EXERCISE DETAILS - Leaving out only the pictures, write out all the entries exactly.

(Stored data entries)
------------------------------------------------
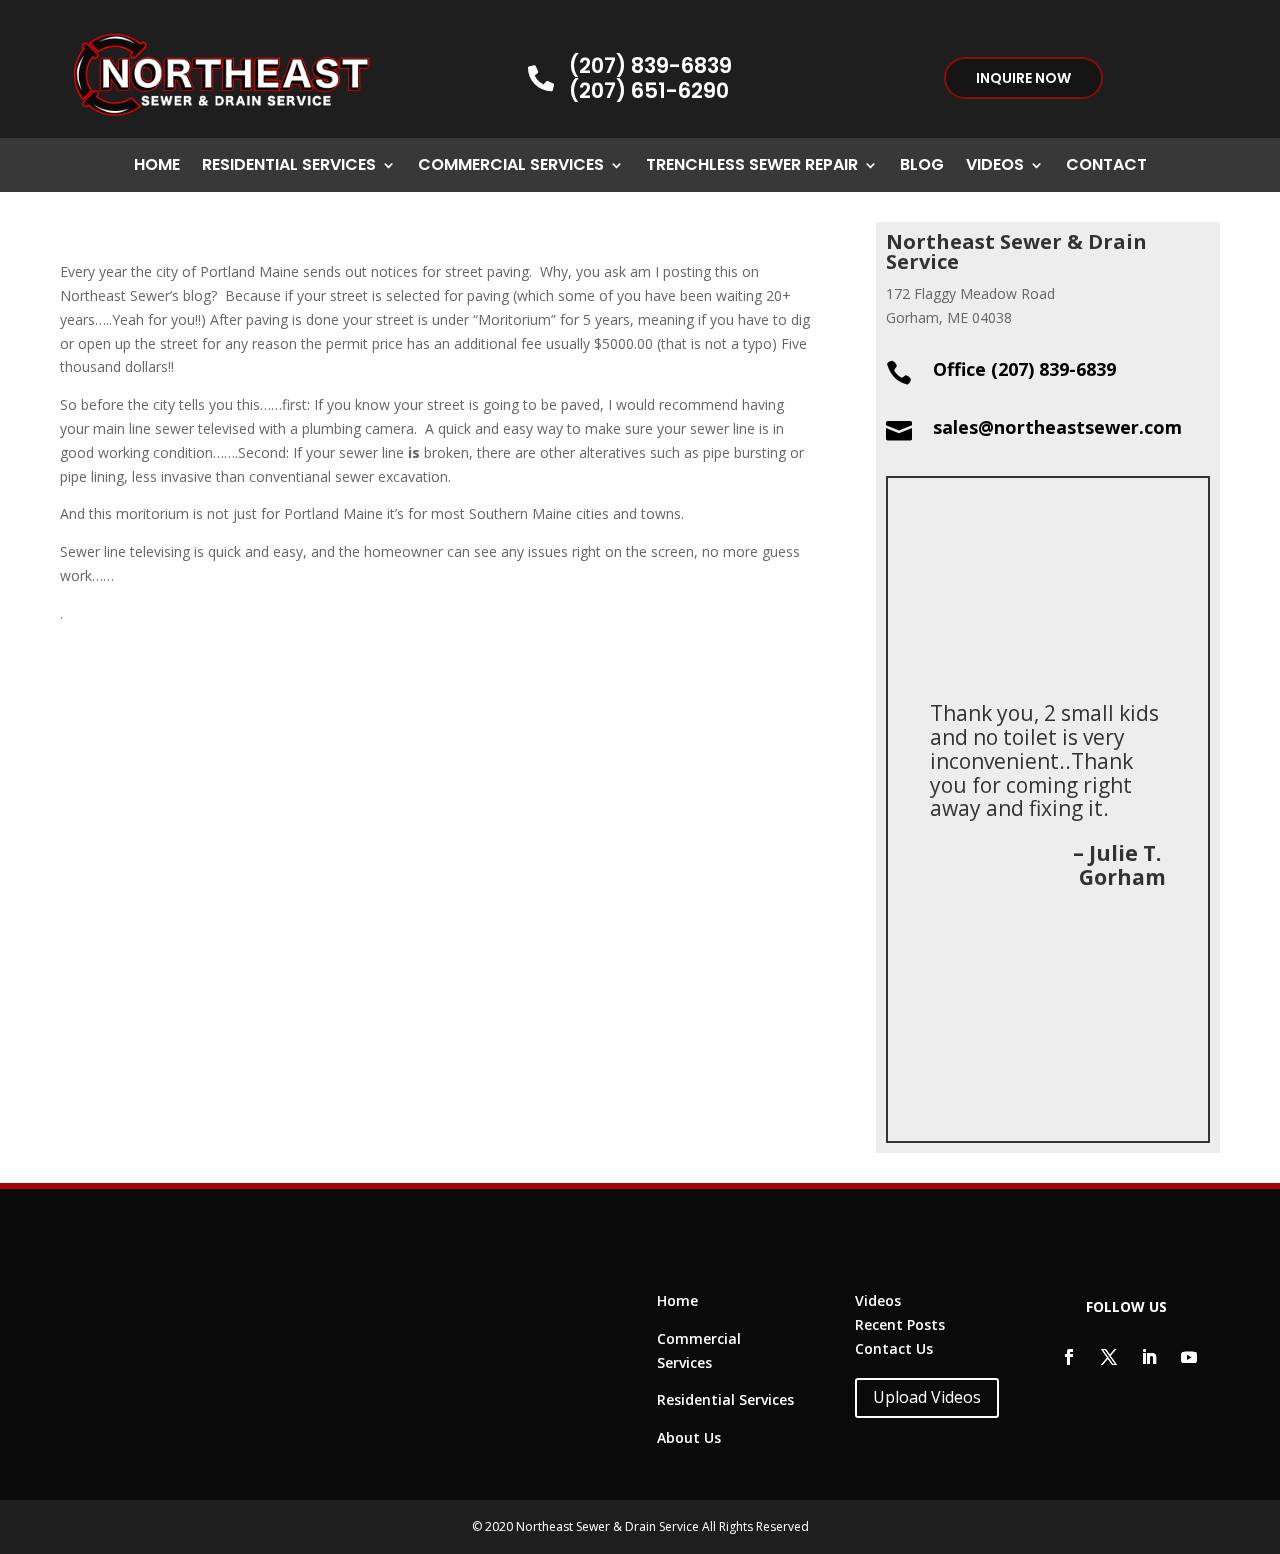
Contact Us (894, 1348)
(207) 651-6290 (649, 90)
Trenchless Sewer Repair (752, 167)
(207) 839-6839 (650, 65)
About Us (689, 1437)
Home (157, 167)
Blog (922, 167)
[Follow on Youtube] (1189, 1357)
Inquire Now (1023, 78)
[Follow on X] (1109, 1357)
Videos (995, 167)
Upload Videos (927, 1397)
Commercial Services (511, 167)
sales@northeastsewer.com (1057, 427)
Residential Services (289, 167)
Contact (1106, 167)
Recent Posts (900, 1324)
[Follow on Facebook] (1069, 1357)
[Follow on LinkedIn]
------------------------------------------------
EXERCISE RESULT -
Contact Us (894, 1348)
(207) 651-6290 (649, 90)
Trenchless Sewer Repair (752, 167)
(207) 839-6839 (650, 65)
About Us (689, 1437)
Home (157, 167)
Blog (922, 167)
[Follow on Youtube] (1189, 1357)
Inquire Now (1023, 78)
[Follow on X] (1109, 1357)
Videos (995, 167)
Upload Videos (927, 1397)
Commercial Services (511, 167)
sales@northeastsewer.com (1057, 427)
Residential Services (289, 167)
Contact (1106, 167)
Recent Posts (900, 1324)
[Follow on Facebook] (1069, 1357)
[Follow on LinkedIn]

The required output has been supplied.